Power modules aimed at railways, vehicles, and industrial machinery that require high voltage and large current operation are provided with ceramic circuit boards having semiconductor elements bonded thereon. To facilitate output from ceramic circuit boards to the exterior, it is common to provide copper electrodes such as to protrude to the outside of ceramic circuit boards.

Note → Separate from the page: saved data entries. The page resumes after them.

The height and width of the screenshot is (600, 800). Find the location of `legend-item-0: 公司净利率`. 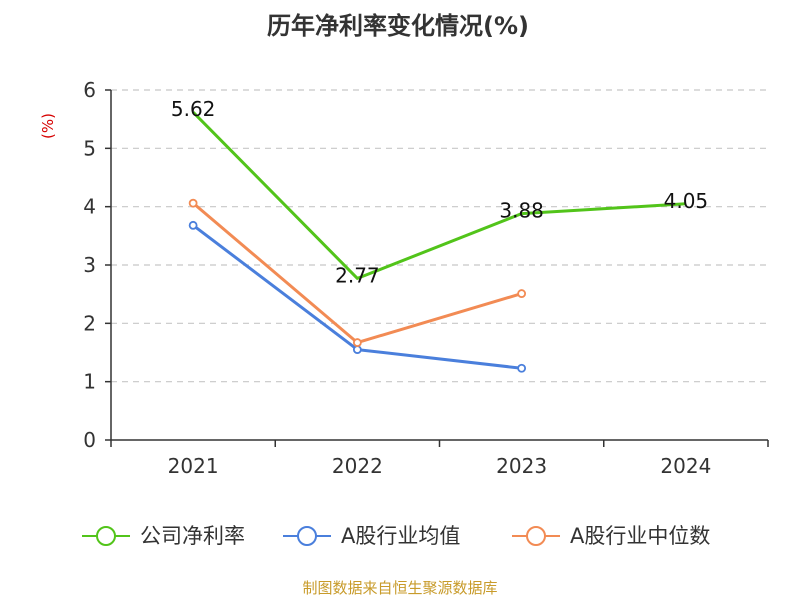

legend-item-0: 公司净利率 is located at coordinates (164, 536).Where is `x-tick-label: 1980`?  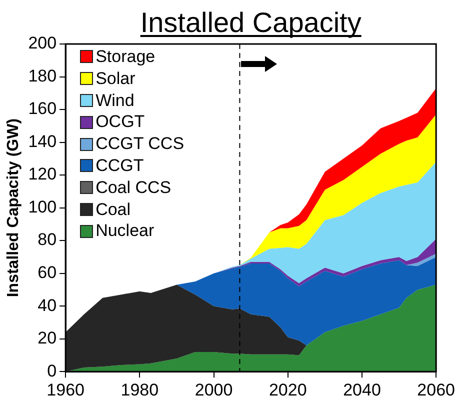 x-tick-label: 1980 is located at coordinates (140, 390).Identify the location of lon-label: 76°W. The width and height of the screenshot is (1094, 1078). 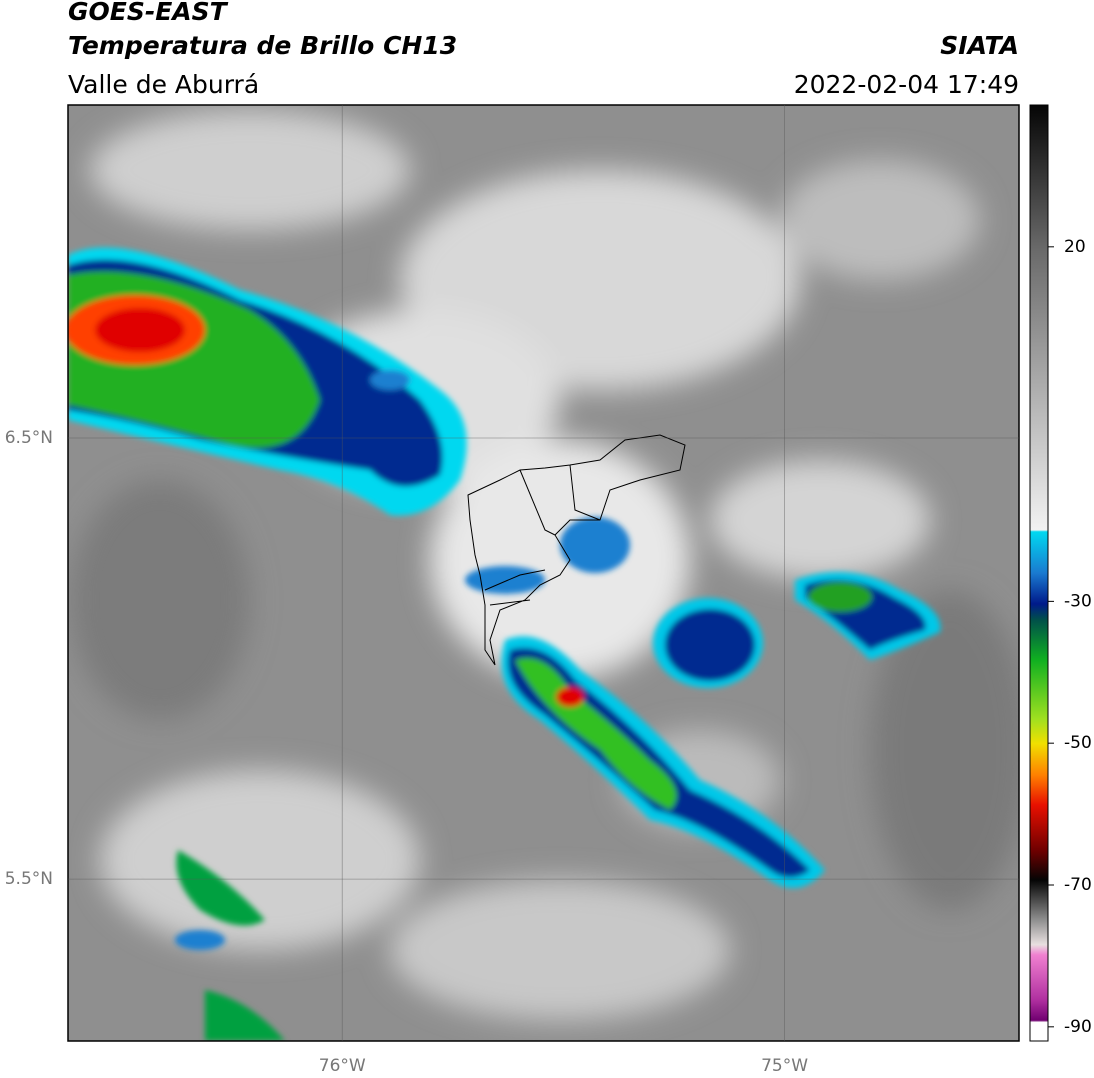
(342, 1066).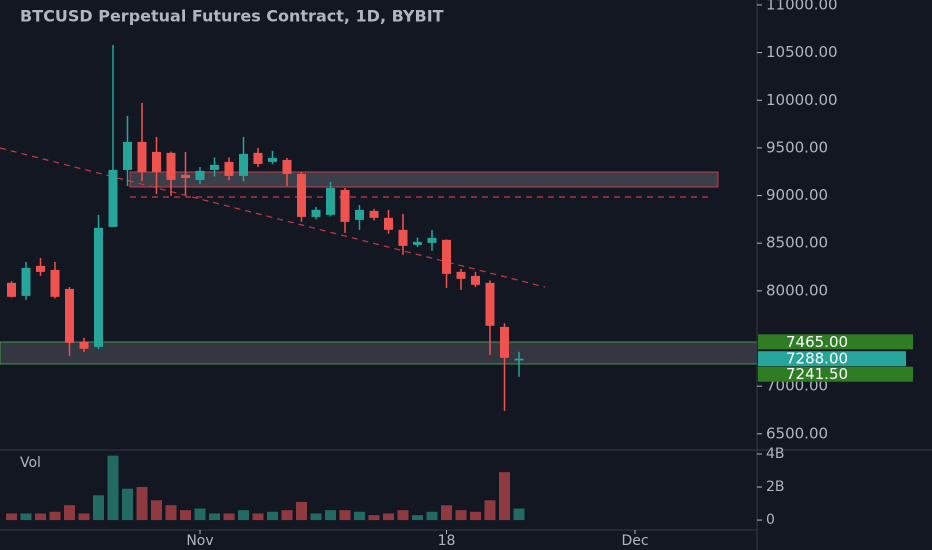 The width and height of the screenshot is (932, 550). Describe the element at coordinates (634, 541) in the screenshot. I see `x-tick-label: Dec` at that location.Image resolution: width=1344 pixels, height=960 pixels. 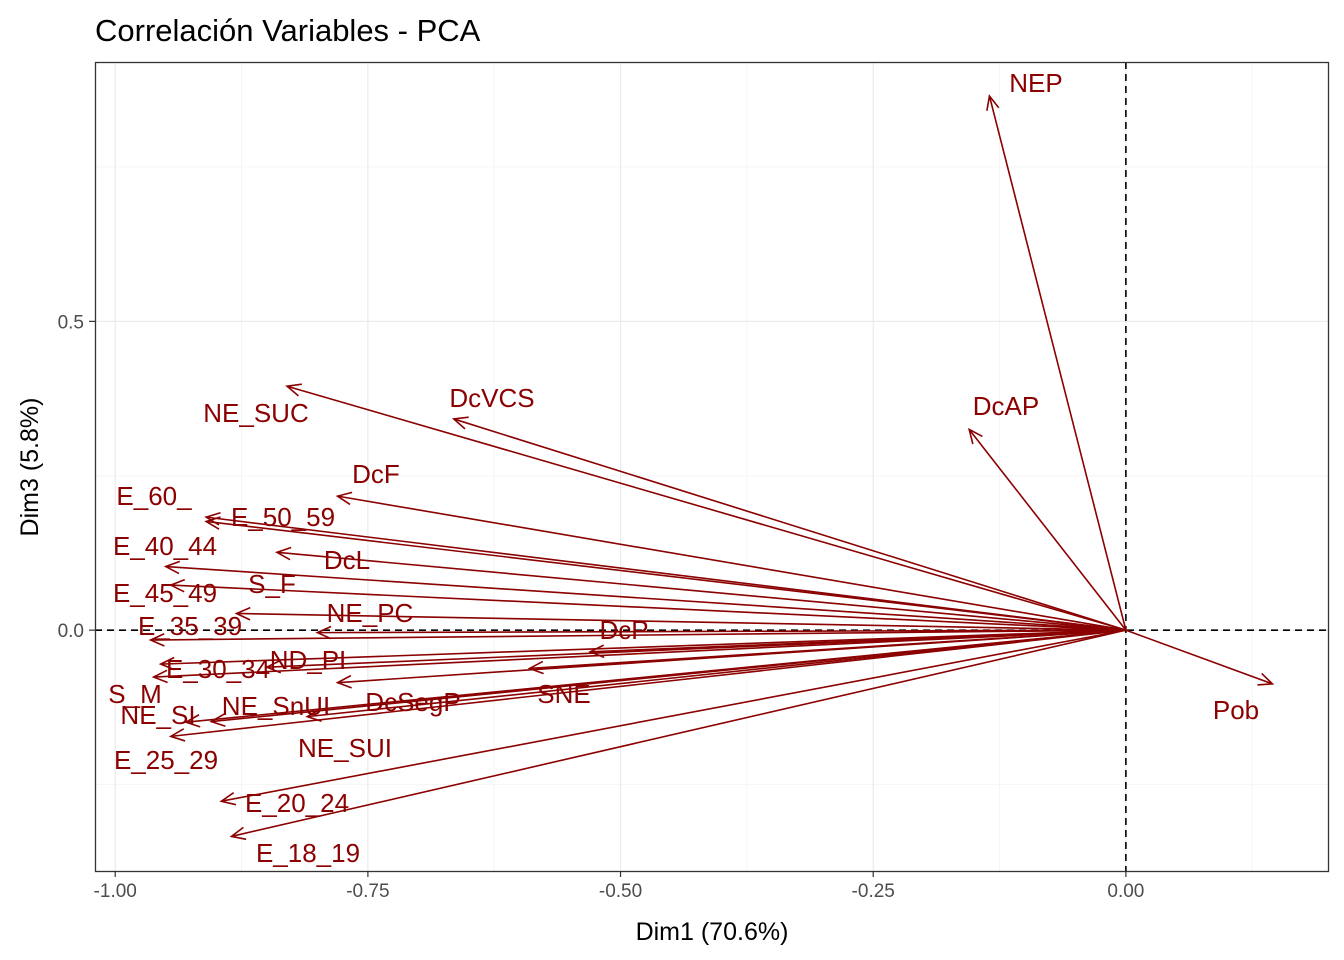 I want to click on label-sne: SNE, so click(x=564, y=694).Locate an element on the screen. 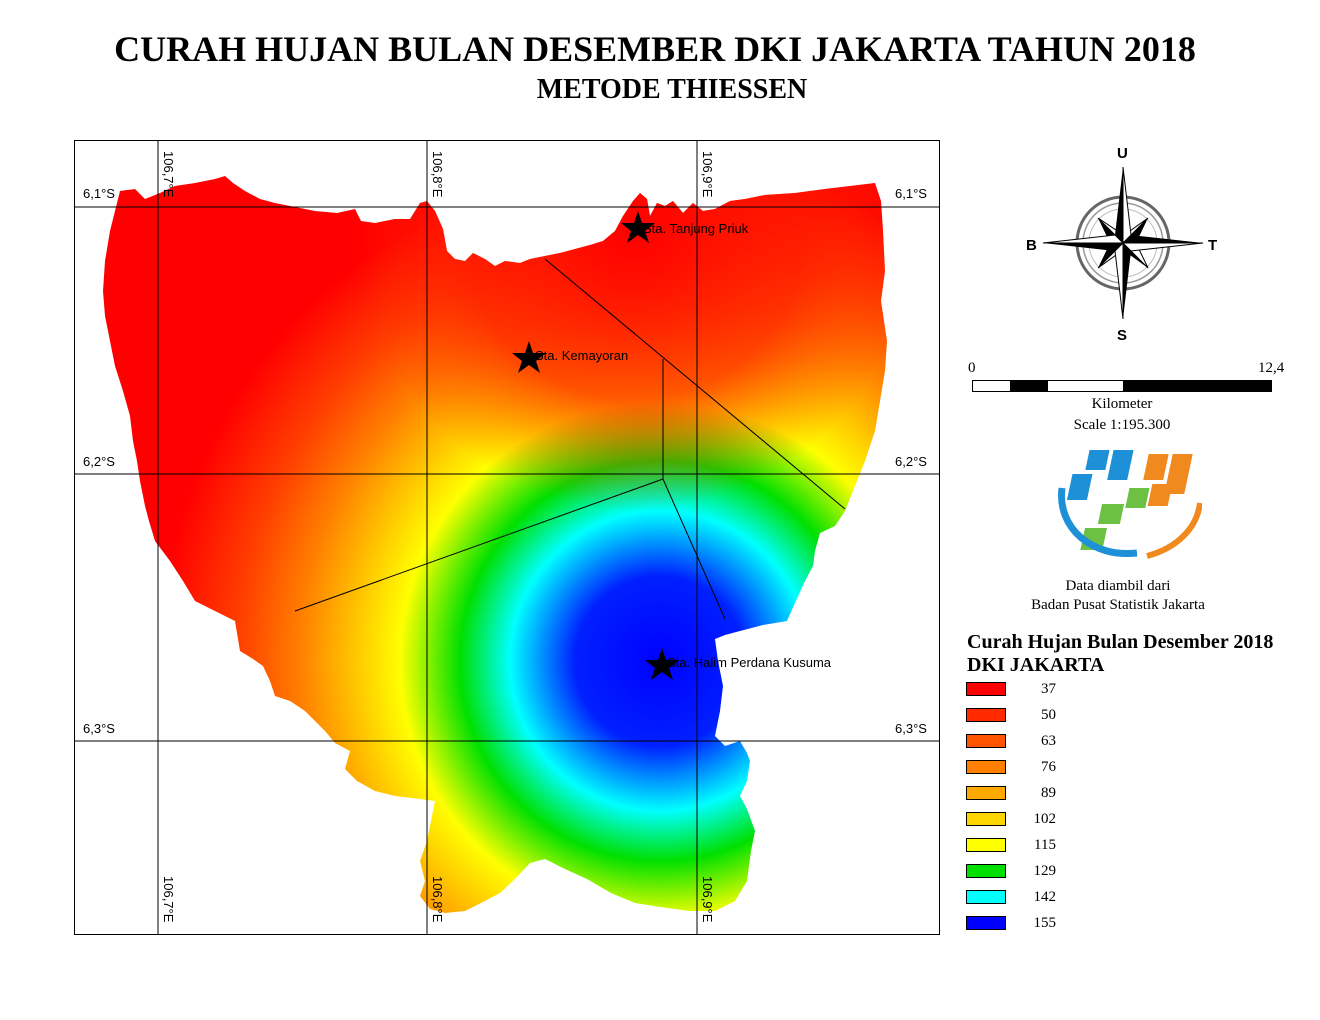 This screenshot has width=1320, height=1020. lon-label-top: 106,7°E is located at coordinates (168, 174).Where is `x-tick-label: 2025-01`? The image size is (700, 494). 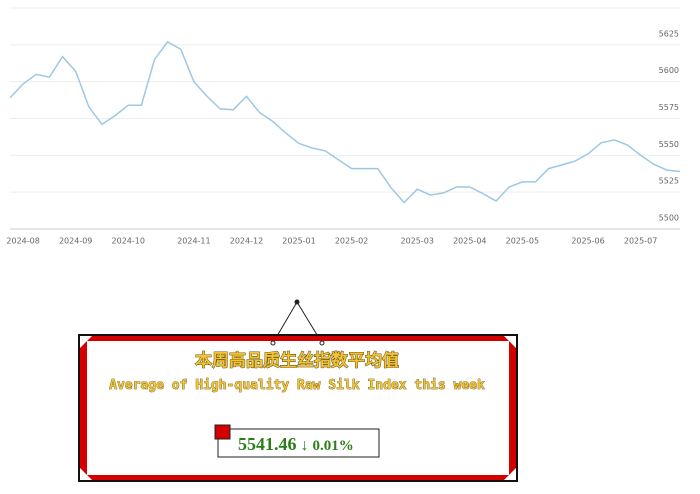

Traditionally, solder is used to bond ceramic circuit boards and copper electrodes, but there is the problem that the heat and vibrations generated when they are used as power modules cause solder to crack, lowering reliability. Consequently, it has become common to use ultrasonic bonding to directly bond metal circuit boards and copper electrodes. Ultrasonic bonding is a technique for integrating the copper plates and copper electrodes of circuit boards by applying ultrasonic vibrations in the lateral direction while copper electrodes impart a vertical load on ceramic circuit boards.
Aluminum nitride sintered bodies and silicon nitride sintered bodies having high thermal conductivity are being used as the ceramic substrates employed in ceramic circuit boards in response to the increases in the amount of heat generated that accompany the increasing output and integration of semiconductor elements. In particular, as aluminum nitride substrates have higher thermal conductivity compared with silicon nitride substrates, they are suitable as ceramic circuit boards for mounting electronic components with high heat radiation.
However, the converse of aluminum nitride substrates having high thermal conductivity is that they have low mechanical strength, toughness, etc., so there is the problem of cracks forming in the aluminum nitride board surfaces immediately below the portions bonded via vibration during ultrasonic bonding, resulting in the loss of module reliability. In response to this, the following solution was proposed in order to prevent the generation of cracks in ceramic substrates.
Patent Document 1 provides a way to prevent the occurrence of cracks in ceramic substrates by optimizing the positions at which copper electrodes are bonded using ultrasonic bonding and the joint strength between the copper electrodes and metal circuit boards.
Patent Document 1 JP 2002-164461 A